Like chess, recruiting is an exercise in coordination, timing and strategy.

Subjective Recruiting Ideas

In order to win high level chess, your pieces must move in concert. Outliers and unprotected pieces are symptomatic of an inferior game-plan, disorganization. Similar to this, all employees should be aware and active in the hiring game-plan and ‘move in unison’. In preparation of a candidate coming in for an interview, interviewers should all be on the same page with what they are looking for, the types of questions they are going to ask and be familiar with the candidate’s background. By doing this, the candidate will have the best interview experience and the company will make the best first impression possible.  Disorganization and amateur moves in the interview process is often seen as a red flag to candidates.

Timing is also very important for recruiting and chess as making moves too soon or too late can be disastrous.  Hiring too soon can lead to layoffs which leads a sour reputation in the industry, lower morale and other things no company wants.

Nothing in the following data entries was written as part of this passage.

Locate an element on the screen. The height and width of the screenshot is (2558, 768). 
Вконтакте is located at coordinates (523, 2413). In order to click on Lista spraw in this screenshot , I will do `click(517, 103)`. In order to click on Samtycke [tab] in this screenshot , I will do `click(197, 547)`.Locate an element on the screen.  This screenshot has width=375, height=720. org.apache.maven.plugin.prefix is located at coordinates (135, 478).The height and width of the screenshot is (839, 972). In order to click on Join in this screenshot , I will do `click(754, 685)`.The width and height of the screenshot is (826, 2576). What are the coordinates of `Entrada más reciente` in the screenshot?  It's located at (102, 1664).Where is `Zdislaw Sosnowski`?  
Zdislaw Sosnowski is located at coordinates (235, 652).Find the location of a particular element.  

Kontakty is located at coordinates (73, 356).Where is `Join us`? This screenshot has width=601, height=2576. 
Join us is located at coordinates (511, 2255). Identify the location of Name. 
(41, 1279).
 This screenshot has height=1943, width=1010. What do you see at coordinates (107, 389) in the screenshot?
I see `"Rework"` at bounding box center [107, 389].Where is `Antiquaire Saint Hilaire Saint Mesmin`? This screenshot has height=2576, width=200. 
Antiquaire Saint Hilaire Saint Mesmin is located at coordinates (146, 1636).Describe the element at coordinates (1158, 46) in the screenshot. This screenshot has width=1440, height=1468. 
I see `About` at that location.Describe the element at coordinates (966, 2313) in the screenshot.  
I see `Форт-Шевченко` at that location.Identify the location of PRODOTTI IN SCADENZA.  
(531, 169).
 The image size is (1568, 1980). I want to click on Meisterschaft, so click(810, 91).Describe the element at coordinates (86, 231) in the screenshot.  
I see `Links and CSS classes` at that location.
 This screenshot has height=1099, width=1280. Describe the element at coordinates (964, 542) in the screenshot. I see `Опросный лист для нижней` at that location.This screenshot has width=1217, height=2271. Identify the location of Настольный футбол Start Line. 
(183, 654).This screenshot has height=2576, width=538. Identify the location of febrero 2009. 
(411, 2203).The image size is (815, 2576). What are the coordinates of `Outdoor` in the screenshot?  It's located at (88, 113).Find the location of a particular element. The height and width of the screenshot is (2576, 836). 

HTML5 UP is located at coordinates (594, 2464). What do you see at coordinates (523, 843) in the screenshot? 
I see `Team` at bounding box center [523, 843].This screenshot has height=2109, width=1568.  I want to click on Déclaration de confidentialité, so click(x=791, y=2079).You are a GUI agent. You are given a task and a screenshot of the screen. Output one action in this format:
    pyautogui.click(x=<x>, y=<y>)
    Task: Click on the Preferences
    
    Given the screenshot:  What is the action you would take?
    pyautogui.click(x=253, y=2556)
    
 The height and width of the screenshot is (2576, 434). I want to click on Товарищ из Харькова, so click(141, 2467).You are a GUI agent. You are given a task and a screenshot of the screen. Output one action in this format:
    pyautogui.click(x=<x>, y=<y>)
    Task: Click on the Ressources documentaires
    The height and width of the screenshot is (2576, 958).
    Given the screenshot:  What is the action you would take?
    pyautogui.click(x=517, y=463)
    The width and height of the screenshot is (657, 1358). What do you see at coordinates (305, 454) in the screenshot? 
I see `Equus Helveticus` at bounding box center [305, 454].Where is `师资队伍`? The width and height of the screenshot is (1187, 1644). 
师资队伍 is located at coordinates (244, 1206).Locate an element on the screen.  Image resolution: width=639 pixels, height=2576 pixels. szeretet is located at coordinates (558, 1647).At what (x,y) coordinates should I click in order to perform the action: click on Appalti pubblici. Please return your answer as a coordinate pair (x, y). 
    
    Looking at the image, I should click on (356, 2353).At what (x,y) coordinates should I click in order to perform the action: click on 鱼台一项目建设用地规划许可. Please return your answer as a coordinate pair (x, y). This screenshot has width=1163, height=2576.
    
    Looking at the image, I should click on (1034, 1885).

Hiring too late makes a company less competitive and can be a source of frustration for current employees that may become spread too thin. Hiring decisions should be made based on realistic growth projections and personnel needs.

There is a concept in chess called ‘moving with tempo’ or accomplishing multiple objectives with one move. Most often, this is relation to opening moves; the key is to develop pieces that defend and apply pressure simultaneously.  In recruiting, moving with tempo means there should be no wasted effort in the recruiting process.  Cultureable helps our clients accomplish this with the profiles we create and the consulting approach our experience has taught us.  We allow for better opening movies (initial interviews) by sharing pertinent information about candidates and positions with all parties involved.

For now, the last concept we’ll talk about here is a strategy of sacrifice in chess and recruiting.  To be clear, we’re not advocating any medieval type sacrifices.  Sometimes you have to sacrifice a few pieces to put yourself in a position to win.  These moves require focus, fortitude and foresight.  Often a company or individual will have to make compromises in order to win.  Whether that is stretching the budget a few thousand dollars, commuting an extra 10 minutes, redefining the role, taking on a few extra responsibilities or any of myriad different situations, rarely does the literal perfect candidate or position present itself.  We understand this and have incorporated this knowledge into the heart of what we do.  By understanding what is truly important to a candidate or company, we are able to give realistic and honest advice in whether or not it’s worth it to make the sacrifice.

We could go on and on with chess metaphors for a few thousand more words…and in the future, we might.